_SET PROBLEM_
Arrange everything in the listing below, from the line containing "the title block" down to the final line, as a numbered list, omitting any blank lines.

****************

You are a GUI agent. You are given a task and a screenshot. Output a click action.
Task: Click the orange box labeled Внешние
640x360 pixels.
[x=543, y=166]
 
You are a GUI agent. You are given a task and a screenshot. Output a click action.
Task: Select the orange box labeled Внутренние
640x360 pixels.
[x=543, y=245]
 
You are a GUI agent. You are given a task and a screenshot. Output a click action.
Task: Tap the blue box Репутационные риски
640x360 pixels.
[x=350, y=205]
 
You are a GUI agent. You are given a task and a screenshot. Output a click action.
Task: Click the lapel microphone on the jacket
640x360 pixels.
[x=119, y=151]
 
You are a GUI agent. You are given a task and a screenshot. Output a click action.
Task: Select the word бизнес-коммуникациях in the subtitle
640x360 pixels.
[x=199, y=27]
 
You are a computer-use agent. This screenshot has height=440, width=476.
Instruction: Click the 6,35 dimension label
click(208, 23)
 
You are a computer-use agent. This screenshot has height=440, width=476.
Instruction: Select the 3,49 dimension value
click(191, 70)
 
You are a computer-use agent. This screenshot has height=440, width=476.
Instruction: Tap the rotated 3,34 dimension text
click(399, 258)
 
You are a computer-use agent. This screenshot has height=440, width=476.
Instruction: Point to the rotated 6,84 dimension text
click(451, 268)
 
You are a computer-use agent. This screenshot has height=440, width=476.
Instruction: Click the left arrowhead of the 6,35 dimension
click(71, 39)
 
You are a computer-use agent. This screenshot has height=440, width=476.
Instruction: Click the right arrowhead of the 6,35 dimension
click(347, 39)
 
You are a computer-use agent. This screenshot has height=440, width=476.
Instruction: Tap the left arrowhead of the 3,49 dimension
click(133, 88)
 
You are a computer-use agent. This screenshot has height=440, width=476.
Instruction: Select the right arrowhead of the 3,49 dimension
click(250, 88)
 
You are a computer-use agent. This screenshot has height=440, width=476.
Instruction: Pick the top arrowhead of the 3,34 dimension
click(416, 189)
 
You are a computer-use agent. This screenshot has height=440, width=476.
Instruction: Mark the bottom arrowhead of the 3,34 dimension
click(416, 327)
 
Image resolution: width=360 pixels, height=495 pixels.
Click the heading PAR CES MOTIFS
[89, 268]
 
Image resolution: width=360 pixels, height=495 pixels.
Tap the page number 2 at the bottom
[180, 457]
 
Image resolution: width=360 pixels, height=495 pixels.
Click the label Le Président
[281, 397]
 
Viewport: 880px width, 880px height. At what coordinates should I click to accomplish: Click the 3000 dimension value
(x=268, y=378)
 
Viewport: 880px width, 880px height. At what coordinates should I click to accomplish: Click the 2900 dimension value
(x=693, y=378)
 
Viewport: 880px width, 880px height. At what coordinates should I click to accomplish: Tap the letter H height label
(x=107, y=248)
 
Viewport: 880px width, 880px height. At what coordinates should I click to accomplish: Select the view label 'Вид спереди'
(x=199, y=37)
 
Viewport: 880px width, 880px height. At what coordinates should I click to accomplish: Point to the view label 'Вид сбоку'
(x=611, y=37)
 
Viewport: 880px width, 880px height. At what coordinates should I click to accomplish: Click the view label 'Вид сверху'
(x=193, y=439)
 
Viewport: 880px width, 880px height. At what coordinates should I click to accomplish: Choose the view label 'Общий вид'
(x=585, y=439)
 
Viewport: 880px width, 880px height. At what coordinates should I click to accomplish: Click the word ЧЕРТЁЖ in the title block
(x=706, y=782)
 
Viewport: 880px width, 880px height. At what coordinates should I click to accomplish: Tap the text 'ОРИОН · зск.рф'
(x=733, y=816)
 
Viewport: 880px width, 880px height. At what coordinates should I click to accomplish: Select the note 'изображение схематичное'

****************

_COMPLETE ANSWER_
1. Viewport: 880px width, 880px height. At what coordinates should I click to accomplish: Click the word ЧЕРТЁЖ in the title block
2. (x=706, y=782)
3. Viewport: 880px width, 880px height. At what coordinates should I click to accomplish: Tap the text 'ОРИОН · зск.рф'
4. (x=733, y=816)
5. Viewport: 880px width, 880px height. At what coordinates should I click to accomplish: Select the note 'изображение схематичное'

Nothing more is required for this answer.